L'Egitto, paese noto per la sua storia antichissima, ha fatto di nuovo parlare di sè. Il 25 gennaio del 2011 partono le proteste della popolazione contro il presidente Hosni Mubarak, che aveva governato per i precedenti 30 anni. Mubarak reagisce creando un nuovo governo, di cui però si pone nuovamente a capo. Parte quasi un anno di aspre proteste da parte della popolazione, scioperi di massa e manifestazioni a volte sfociate in violenze sui civili. Alla fine, anche grazie alla pressione internazionale, Mubarak lascia il Cairo e rassegna le dimissioni.

Ora, con il caso Regeni, l'Egitto è di nuovo nel mirino come paese pericoloso per i turisti. Ecco perchè è proprio questo il momento giusto per visitare questo paese così ricco di storia da non avere quasi rivali al mondo.


1. Il clima. Secco, caldo, ma piacevolmente ventilato. Il clima ideale per chi vuole togliersi di dosso i rigori dell'inverno, infilarsi il costume e... tuffarsi nel meraviglioso Mar Rosso, con la sua bellissima barriera corallina.


2. Avrete le piramidi tutte per voi. Davvero - non essendoci l'usuale folla di turisti che affolla le piramidi in qualsiasi momento dell'anno, vi sembrerà di averle scoperte voi!


3. Potrete avere un hotel di lusso al prezzo di un alberghetto economico.
L'Egitto non è mai stato caro ma, in questo periodo, i prezzi sono davvero bassissimi, sia dei voli che degli hotel.


4. Avrete un trattamento daI re. Gli egiziani sono ospitali per definizione ma, con i pochi turisti che si vedono in giro, tutte le attenzioni saranno per voi.


5. Niente file. Mai. Per visitare i monumenti più noti di solito c'è anche una monumentale fila, a meno di non far parte di un gruppo con un tour operator - e pagare di più, senza essere liberi di girare da soli. Invece ora che i disordini e le violenze hanno fatto piazza pulita del turismo internazionale, si può andare ovunque senza aspettare neanche un minuto per entrare.

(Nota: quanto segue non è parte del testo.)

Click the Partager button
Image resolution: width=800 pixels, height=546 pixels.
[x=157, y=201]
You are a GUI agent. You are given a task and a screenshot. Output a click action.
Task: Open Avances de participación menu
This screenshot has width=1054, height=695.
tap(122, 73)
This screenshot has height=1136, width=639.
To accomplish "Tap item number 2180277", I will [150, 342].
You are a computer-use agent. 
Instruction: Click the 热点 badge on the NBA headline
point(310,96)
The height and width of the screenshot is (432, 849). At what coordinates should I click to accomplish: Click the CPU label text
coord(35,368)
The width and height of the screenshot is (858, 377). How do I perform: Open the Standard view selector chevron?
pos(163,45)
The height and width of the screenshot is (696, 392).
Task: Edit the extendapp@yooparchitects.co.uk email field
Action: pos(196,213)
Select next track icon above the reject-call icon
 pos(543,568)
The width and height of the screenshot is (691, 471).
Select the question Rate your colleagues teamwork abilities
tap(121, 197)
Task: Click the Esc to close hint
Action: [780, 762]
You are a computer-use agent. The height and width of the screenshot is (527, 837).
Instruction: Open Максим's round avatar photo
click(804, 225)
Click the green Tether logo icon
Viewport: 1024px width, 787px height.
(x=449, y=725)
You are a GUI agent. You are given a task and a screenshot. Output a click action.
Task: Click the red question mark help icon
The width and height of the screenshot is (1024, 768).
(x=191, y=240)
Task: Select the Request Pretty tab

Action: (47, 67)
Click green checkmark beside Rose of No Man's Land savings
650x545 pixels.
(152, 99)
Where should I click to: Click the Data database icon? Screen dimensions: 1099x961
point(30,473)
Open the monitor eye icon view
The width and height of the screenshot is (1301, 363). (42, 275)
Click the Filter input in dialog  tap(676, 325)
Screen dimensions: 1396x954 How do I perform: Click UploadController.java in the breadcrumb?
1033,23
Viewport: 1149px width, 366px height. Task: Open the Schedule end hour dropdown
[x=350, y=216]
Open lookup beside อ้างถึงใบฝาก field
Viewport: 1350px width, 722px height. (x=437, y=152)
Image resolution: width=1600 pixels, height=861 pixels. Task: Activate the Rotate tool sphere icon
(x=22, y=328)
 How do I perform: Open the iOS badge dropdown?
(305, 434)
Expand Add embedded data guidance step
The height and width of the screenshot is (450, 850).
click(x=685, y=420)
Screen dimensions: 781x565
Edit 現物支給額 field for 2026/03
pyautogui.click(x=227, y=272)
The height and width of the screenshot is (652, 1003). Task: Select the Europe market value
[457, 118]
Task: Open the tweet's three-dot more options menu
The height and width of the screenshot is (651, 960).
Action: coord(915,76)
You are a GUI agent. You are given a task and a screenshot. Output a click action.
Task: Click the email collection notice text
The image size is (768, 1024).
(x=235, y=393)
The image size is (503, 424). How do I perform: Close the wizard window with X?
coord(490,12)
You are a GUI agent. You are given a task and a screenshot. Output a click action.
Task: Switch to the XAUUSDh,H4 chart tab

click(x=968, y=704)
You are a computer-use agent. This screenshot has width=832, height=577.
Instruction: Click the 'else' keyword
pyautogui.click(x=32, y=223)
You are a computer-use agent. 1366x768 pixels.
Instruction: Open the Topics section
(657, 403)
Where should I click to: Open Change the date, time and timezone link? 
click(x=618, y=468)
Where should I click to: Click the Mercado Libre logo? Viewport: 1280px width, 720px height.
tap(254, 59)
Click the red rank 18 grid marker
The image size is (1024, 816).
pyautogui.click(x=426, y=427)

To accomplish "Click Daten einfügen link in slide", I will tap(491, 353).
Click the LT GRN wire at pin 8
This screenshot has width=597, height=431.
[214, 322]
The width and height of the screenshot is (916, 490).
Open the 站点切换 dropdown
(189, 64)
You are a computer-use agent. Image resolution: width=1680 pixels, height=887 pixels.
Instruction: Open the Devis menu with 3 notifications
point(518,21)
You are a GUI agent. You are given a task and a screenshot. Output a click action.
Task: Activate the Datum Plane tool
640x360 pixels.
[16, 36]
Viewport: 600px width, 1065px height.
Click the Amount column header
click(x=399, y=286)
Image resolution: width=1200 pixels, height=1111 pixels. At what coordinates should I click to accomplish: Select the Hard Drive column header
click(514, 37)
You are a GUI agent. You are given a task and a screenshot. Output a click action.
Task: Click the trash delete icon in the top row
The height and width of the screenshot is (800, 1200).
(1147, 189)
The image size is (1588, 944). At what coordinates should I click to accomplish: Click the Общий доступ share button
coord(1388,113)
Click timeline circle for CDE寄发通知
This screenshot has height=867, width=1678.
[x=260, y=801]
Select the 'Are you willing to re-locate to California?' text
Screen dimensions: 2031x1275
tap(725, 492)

Insomma, l'Egitto è un paese che dall'inizio della sua storia democratica ha vissuto prevalentemente con il turismo e la gente è ben consapevole dei danni che l'assenza di turisti sta causando all'economia. Tutti saranno cordiali, disponibili e pronti a proteggervi. Con tutto il calore tipico delle genti mediterranee.